**DATASET CONTENT:**
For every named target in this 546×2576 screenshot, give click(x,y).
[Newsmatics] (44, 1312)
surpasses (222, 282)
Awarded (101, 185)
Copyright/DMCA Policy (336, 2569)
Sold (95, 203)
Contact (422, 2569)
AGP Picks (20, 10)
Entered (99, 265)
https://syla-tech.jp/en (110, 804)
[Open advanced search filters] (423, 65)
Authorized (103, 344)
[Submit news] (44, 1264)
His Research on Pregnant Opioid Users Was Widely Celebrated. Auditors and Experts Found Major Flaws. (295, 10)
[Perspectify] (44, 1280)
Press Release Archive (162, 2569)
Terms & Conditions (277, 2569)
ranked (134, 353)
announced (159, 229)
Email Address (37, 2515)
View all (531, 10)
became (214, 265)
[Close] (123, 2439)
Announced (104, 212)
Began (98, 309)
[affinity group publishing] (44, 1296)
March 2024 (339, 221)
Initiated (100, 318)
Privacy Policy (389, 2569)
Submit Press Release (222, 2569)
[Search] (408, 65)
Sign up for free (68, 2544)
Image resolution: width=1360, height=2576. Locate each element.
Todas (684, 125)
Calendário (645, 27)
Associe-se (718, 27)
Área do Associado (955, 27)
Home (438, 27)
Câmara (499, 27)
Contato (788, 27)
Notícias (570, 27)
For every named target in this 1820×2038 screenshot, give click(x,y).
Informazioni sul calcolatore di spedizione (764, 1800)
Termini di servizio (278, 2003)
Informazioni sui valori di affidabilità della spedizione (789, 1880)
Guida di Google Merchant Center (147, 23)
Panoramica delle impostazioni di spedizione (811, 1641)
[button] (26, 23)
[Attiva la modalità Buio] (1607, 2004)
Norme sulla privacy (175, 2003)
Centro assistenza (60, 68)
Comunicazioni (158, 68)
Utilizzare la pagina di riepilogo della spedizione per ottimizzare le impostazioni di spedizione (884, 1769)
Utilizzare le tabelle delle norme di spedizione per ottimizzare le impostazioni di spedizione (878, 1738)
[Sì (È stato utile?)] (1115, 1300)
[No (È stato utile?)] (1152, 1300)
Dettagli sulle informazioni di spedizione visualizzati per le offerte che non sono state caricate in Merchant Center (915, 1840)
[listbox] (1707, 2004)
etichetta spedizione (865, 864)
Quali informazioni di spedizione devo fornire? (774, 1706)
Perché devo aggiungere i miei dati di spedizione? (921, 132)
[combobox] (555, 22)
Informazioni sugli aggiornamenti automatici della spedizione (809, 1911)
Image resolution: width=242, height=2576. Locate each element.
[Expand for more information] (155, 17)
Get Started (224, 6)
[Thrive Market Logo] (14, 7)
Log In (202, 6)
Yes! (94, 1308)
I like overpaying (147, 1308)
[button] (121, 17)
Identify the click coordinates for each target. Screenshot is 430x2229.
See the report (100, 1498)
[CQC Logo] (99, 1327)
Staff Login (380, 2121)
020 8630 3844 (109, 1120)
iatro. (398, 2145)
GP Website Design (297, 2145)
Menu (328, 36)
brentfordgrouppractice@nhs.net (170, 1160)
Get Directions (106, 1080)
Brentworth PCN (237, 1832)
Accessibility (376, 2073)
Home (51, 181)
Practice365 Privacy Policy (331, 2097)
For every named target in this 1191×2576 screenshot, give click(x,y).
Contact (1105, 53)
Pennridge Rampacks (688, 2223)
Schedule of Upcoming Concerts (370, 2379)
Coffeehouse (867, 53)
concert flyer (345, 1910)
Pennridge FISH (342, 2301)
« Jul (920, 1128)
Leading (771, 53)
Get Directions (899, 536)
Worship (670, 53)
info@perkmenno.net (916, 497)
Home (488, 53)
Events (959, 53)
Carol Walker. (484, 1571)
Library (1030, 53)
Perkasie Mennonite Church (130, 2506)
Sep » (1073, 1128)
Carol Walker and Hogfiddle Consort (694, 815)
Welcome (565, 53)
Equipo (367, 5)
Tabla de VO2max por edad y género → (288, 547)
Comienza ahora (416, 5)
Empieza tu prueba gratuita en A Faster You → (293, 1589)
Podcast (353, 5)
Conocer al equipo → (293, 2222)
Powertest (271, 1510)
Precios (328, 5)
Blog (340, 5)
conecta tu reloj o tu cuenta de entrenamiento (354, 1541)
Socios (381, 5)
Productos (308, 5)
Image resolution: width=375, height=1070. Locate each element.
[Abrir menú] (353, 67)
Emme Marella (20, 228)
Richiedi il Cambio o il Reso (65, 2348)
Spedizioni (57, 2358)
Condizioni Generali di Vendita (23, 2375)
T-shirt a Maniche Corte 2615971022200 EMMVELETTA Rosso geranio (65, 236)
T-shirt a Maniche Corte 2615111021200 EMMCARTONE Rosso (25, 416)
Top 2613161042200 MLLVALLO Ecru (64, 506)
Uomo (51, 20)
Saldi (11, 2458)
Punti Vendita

**TO DO:** Rescale the coordinates in the lines from the line with "Image resolution: width=375, height=1070." up to and including the line with "T-shirt a Maniche Corte 2615971022200": write out each of those lines in full, and multiply every coordinate by 1.45, rounding to whole numbers with halves rounded up. Leave every other part of those lines unchanged.

**EXPECTED OUTPUT:**
Image resolution: width=375, height=1070. Locate each element.
[Abrir menú] (512, 97)
Emme Marella (29, 331)
Richiedi il Cambio o il Reso (94, 3405)
Spedizioni (83, 3419)
Condizioni Generali di Vendita (33, 3444)
T-shirt a Maniche Corte 2615971022200 EMMVELETTA Rosso geranio (94, 342)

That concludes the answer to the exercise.